Records shown:
========
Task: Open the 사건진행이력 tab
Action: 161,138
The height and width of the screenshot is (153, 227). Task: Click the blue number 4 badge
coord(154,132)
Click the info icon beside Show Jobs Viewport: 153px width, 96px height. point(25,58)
========
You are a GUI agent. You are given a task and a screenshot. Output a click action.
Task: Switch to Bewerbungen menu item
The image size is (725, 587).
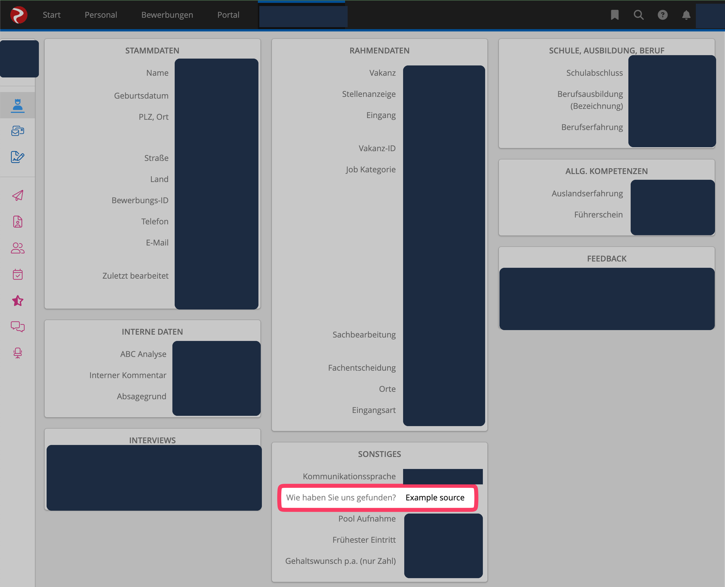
========
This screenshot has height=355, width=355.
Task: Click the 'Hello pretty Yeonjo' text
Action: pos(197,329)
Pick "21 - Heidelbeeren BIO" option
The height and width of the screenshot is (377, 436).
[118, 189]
========
Instructions for the task: Retype the lines of the listing from the line with "The height and width of the screenshot is (153, 227)." to the line with "Click the info", both included, without any changes.

Written response:
The height and width of the screenshot is (153, 227). Task: Click the blue number 4 badge
coord(154,132)
Click the info icon beside Show Jobs Viewport: 153px width, 96px height. point(25,58)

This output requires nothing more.